GIVEN REQUEST A. Please repeat the Kaplan-Meier post from "Calculating these curves" up to and including "survive the day.", substituting "canceled" for "churned".
GIVEN REQUEST B. According to the Kaplan-Meier post, which database does the company use?

EXCERPT TO READ.
=====

My company has a subscription-based business model, which means we spend a lot of time analyzing customer churn. We wanted to include Kaplan-Meier survival curves in some of our executive dashboards, but neither our database (Redshift) nor any of our commonly used dashboarding tools (Tableau, Periscope, etc.) provided the necessary functionality. We could, of course, have pulled data out of the warehouse, analyzed it in R or Python, and pushed it back up, but that's pretty complicated. So we went looking for a better solution.

As you likely guessed from the title of this post, that better solution involved writing our own code for calculating a Kaplan-Meier estimator in SQL. In this post, I'll be walking through our strategy step-by-step, including the SQL code for calculating the estimators and making that code reusable in Periscope. Let's do this!

## Basic Math

As I've mentioned in a previous survival analysis post, Kaplan-Meier survival curves are a great way to illustrate customer churn. They essentially give you a graph of the percentage chance that a customer will be around X time periods (we'll say days) after they sign up for your service. Something like this:

Calculating these curves is surprisingly simple, with the right data. You need to know the time period (we'll say date) that you started observing a customer (likely when they signed up for your service). You need to know the time period when you stopped observing your customer (because they churned, or because it's today and you don't know the future). And you need to know whether that customer has churned or not. Easy.

The next step is to calculate the percentage chance that a customer survives a given day. This is easy. You just take the number of customers alive at the end of the day, divide by the number of customers alive at the beginning of the day and you get the percentage that survive the day.

Then, to calculate the probability that somebody makes it to day X without churning, you simply take a cumulative product of their probability of surviving all the days up to X. If you're not quite with me, that's OK. It should be clear as we get to the code below.

## Generating Numbers in SQL

One thing we'll need to do for this calculation is enumerate days. We might want to know survival chances for, say, days 0 to 999. But that requires pulling numbers out of thin air in SQL, which isn't something we do often. A table of integers and some self-joins can help with that. I'll illustrate:

If you run the code above, you'll get every number from 0 to 999. Awesome!

## Cumulative Product in SQL

Though it may exist in some flavors of SQL, Redshift doesn't provide a cumulative product window function (or aggregate function, but that's beside the point). So, we're going to need to do some evil floating point bit-level hacking. Seriously, though, we'll just do some simple math. As you may remember from high school, logarithms have some cool properties! For example...

=====

INFORMATION SUPPLIED.
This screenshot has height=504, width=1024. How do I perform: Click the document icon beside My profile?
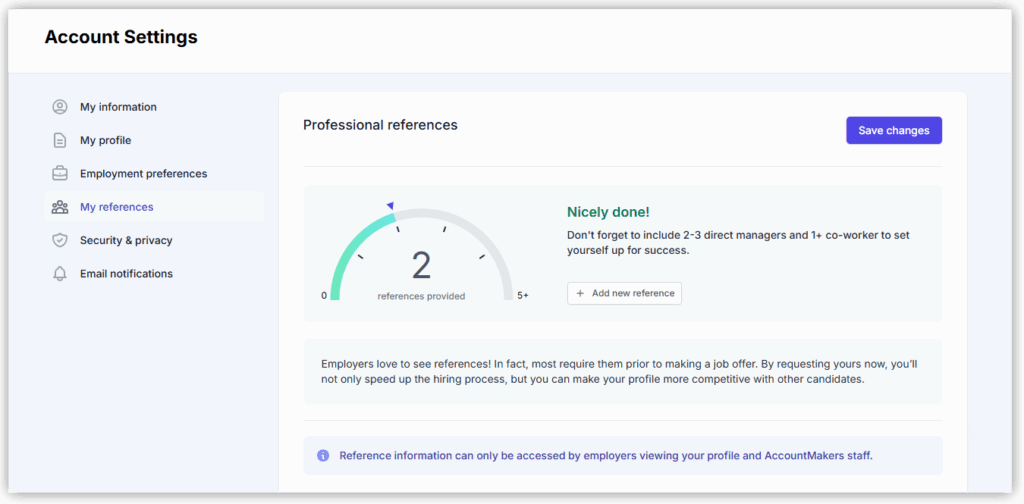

=====

RESPONSE A.
Calculating these curves is surprisingly simple, with the right data. You need to know the time period (we'll say date) that you started observing a customer (likely when they signed up for your service). You need to know the time period when you stopped observing your customer (because they canceled, or because it's today and you don't know the future). And you need to know whether that customer has canceled or not. Easy.

The next step is to calculate the percentage chance that a customer survives a given day. This is easy. You just take the number of customers alive at the end of the day, divide by the number of customers alive at the beginning of the day and you get the percentage that survive the day.

RESPONSE B. Redshift